SoundMap is a smart wearable belt for blind and visually impaired, equipped with a camera, that provides real-time information on the surrounding environment through Audio Augmented Reality. Similarly to the way we easily identify the position of whistling birds, we aim to scan in real-time the surrounding environment and produce directional sounds (through audio AR) in the earphones connected to the device. Blind and visually impaired people are, therefore, able to map and understand their environment.
How we built it
Prior to ICC, we met with the SBV-FSA, the Swiss federation for blind and visually impaired people. We assumed that we knew nothing about the expected features of an assistive device for blind and visually impaired people, and came up, after this first meeting, with a sketch of what the device should look like. We also ordered the required hardware.
During ICC, we assembled the hardware, designed and 3d-printed a case for the device, programmed the object recognition, the scene segmentation, and the directional sound features. We then assembled everything and obtained a working prototype. This was now time for us to test the device. After several software adaptations, we were able to locate main objects and people while closing our eyes. We were able to travel through the building and avoid collisions. But we also needed to test this in real conditions. So we went to Bern and presented the project to Luciano, the head of Innovation of the SBV-FSA. The overall feedback was really encouraging, Luciano could locate people and chairs easily in the room. We defined the next steps for the project, and we are currently integrating the required hardware for these steps.
Challenges we ran into
As soon as a project involved hardware, things tend to be more complicated. We struggled to integrate the audio feedback in the Raspberry Pi, and had to deal with limited computational power. Therefore, we integrated an additional TPU to accelerate processing and reach close-to-real-time processing of an image.
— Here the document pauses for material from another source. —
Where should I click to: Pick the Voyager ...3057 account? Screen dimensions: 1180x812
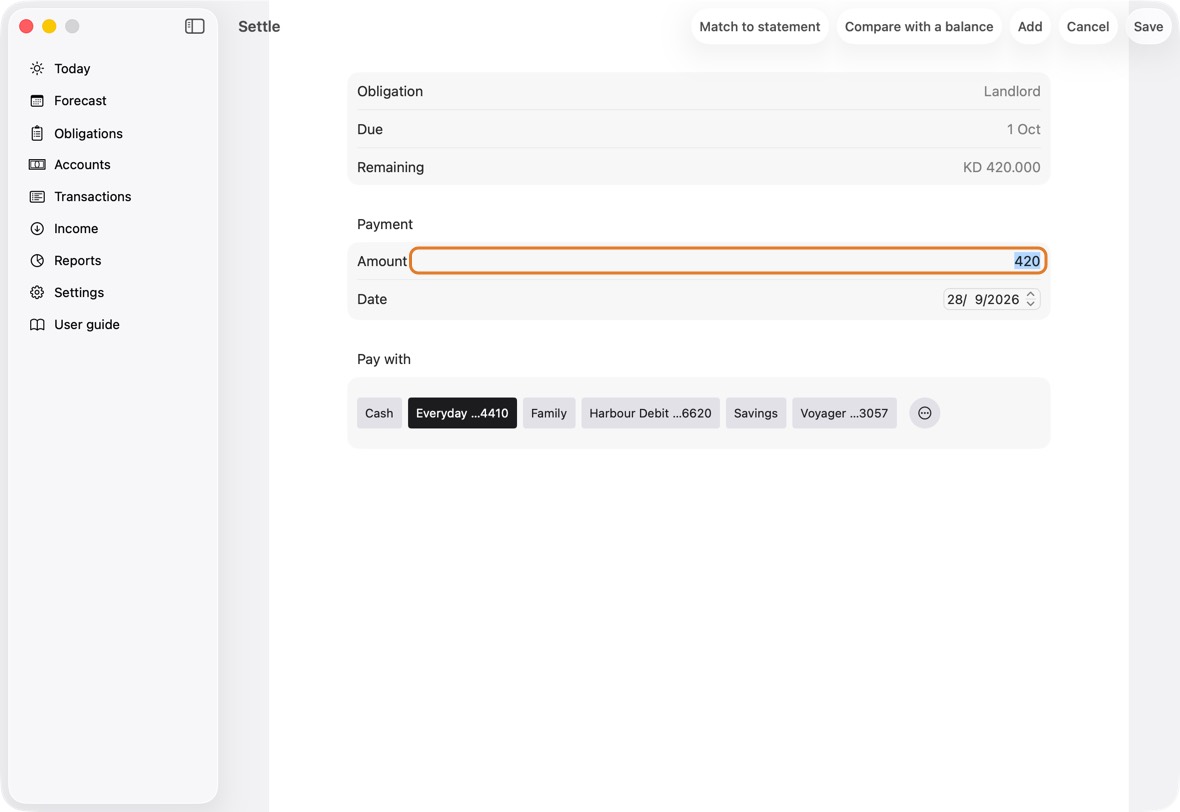(844, 413)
Finding the right hyperparameters of our models to have it working best in practice is also tricky but after several tests, we were able to identify the correct values.
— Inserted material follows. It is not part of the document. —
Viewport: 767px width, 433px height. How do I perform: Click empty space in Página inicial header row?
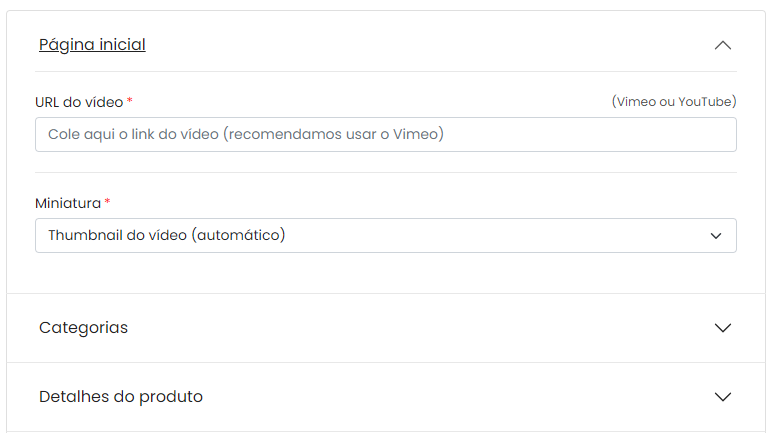click(x=430, y=45)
Accomplishments that we are proud of
Meeting Luciano, a blind person, and having him to test the product was great. He could point the direction in which people and chairs were standing after just a few seconds testing the device. This was a strong validation of the hypothesis we made and the work we made until there. We also obtained a meeting with the Ophthalmic Hospital Jules-Gonin in September after a long discussion on our technology, and they are willing to test the device.
What we learned
We tried to apply as much as possible a customer-centric development of the device. Meeting with end-users from day one was probably the most valuable move for us. We also learned that hardware tends to make things more complicated, even though we tried to keep it as simple as possible. We have changed 3 times the way to wear the device, and ended up deciding that the device could be worn as the end-user wanted to, since there are different ways to walk with a white cane, and that sometimes, it could block the camera of the belt.
Finally, we learned more about the daily struggles and the life of blind people, which is probably the most important take-away for the years to come.
What's next for SoundMap
SoundMap is joining the Science2Market program from EPFL Innovation Park in September. We will be adding hardware to the device for better obstacle detection, ordering more units, and testing the product with SBV-FSA and Hospital Jules-Gonin. We will fine-tune our algorithms based on these feedbacks, and we plan to reach a fully-working prototype in 2021.